La situación de Norman Lewis ha cambiado en la última década. Así, sus telas han estado presentes en importantes proyectos expositivos como 'Afro Modern' (Tate Liverpool, 2010), una extensión de la argumentación de Paul Gilroy sobre el Atlántico negro como una contracultura de la modernidad ('The Black Atlantic', 1993), 'Soul of a Nation: Art in the Age of Black Power' (Tate Modern, Londres, 2017) o la reconsideración del expresionismo abstracto que realizó la Royal Academy of Arts(Londres,2016), que viajó al Museo Guggenheim Bilbao (2017), donde pudimos contemplar su espléndido cuadro 'Metropolitan Crowd' (1946).
Empero, la exposición que ha revalorizado su formidable legado ha sido 'Procession: The Art of Norman Lewis', una muestra organizada por la Pennsylvania Academy of the Fine Arts(Philadelfia) en 2015/16 y comisariada por Ruth Fine, editora asimismo del catálogo de esa exhibición. Este proyecto ha resituado a nuestro pintor en el mapa del expresionismo abstracto y del arte contemporáneo. El avance de la investigación, la reflexividad crítica y la divulgación de su obra dilucidarán hasta dónde puede llegar su restitución. En cualquier caso, esta exposición-catálogo ha visibilizado la complejidad de su contribución y la rica biografía intelectual y cívica que atesoró hasta su fallecimiento (27 de agosto de 1979). Mientras tanto, corresponde alegrarse de su reciente reparación pues es un síntoma de progreso cultural.

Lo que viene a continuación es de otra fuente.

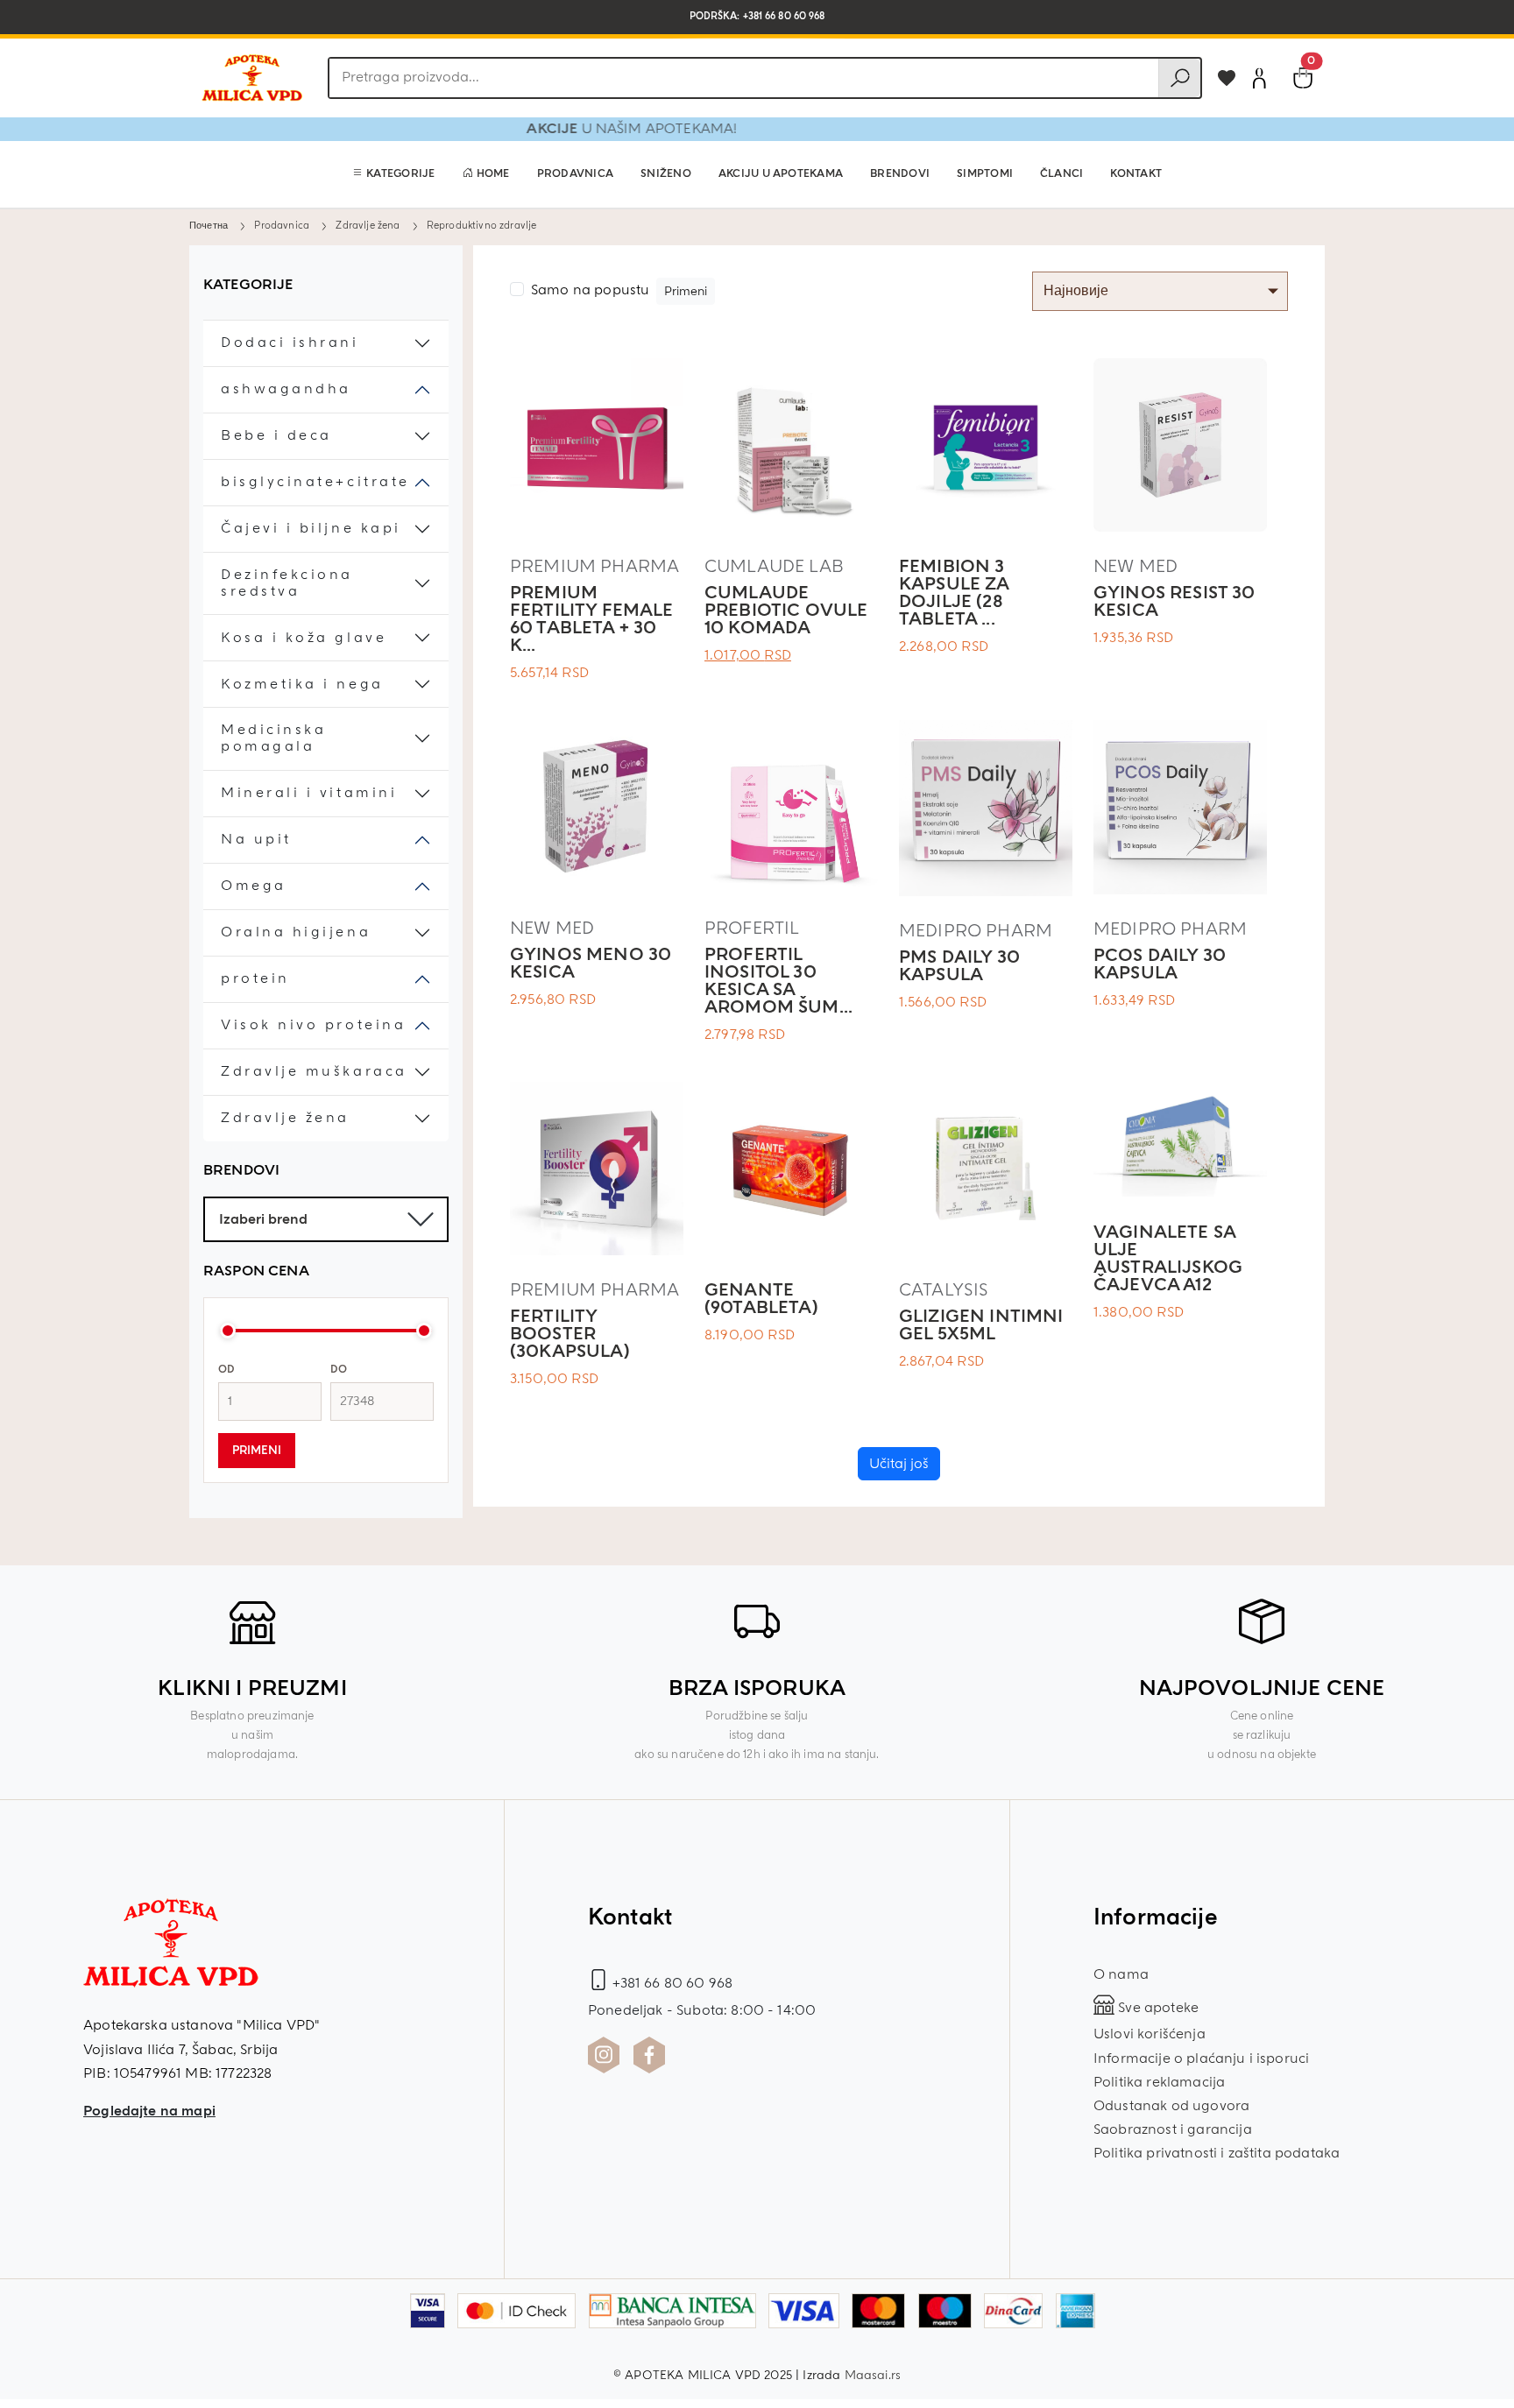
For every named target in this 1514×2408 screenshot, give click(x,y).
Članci (1061, 173)
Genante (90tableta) (761, 1298)
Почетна (208, 225)
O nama (1121, 1974)
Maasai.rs (873, 2375)
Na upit (256, 839)
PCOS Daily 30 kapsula (1159, 964)
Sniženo (665, 173)
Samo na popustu (590, 290)
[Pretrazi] (1179, 78)
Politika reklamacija (1159, 2082)
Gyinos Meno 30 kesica (590, 963)
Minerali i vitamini (309, 793)
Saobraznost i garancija (1172, 2129)
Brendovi (900, 173)
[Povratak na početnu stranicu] (251, 78)
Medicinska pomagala (273, 738)
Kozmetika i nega (302, 684)
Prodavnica (575, 173)
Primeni (256, 1451)
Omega (254, 886)
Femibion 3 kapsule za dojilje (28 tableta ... (954, 592)
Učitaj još (899, 1463)
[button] (393, 174)
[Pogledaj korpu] (1303, 78)
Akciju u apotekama (780, 173)
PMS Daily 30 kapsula (959, 965)
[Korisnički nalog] (1259, 78)
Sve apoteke (1156, 2007)
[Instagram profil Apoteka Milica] (603, 2055)
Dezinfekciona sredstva (287, 583)
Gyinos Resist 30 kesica (1174, 601)
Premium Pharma (594, 566)
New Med (1135, 566)
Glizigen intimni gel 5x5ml (981, 1325)
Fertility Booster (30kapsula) (570, 1333)
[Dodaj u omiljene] (1226, 77)
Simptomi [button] (985, 173)
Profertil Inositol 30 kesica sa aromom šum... (778, 980)
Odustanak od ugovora (1171, 2106)
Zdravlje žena (368, 225)
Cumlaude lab (774, 566)
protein (255, 979)
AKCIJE (591, 129)
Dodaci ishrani (290, 343)
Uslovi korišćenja (1149, 2034)
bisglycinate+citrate (315, 482)
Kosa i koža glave (303, 638)
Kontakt (1136, 173)
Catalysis (943, 1290)
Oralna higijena (296, 932)
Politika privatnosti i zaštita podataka (1216, 2153)
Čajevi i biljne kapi (311, 528)
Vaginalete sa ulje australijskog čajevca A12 (1167, 1258)
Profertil (751, 928)
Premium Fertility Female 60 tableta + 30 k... (592, 619)
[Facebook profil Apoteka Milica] (649, 2055)
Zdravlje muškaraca (314, 1071)
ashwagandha (286, 389)
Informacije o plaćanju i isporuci (1201, 2058)
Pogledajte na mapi (149, 2111)
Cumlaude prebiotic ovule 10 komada (785, 610)
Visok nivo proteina (313, 1025)
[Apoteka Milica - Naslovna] (170, 1955)
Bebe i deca (276, 435)
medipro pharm (975, 931)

En un hermoso y sugestivo poema, 'Palabra de Sun Ra', Amiri Baraka (Sun Ra. 'Entrevistas y ensayos', John Sinclair, Ed., 2011), escribe: «Todo es sombra y cielo/la sangre es luz y agua/el aliento es calor y sol». Sun Ra y Norman Lewis visitaron el planeta Tierra en un momento de su evolución, dejándonos una inmensa colección de lienzos y acordes sublimes. Como Graham Lock (Blutopia, 2004) sugirió, la música saturnal de Sun Ra es una conversación utópica con el futuro. De igual manera lo es la pintura de Norman Lewis: cuadros como 'Spasms' (1964) o 'New World Acoming' (1971) acreditan que los dos viajaban en la misma nave espacial. Perdidos en el espacio interestelar, construyeron una cosmogonía musical y pictórica intercambiable, donde el ojo, la oreja y el alma confluyen en la nada, esa nada con la que Claude Lévi-Strauss concluye 'El hombre desnudo' (1976), unas irreemplazables palabras finales ante las cuales solamente puede decirse «A Love Supreme».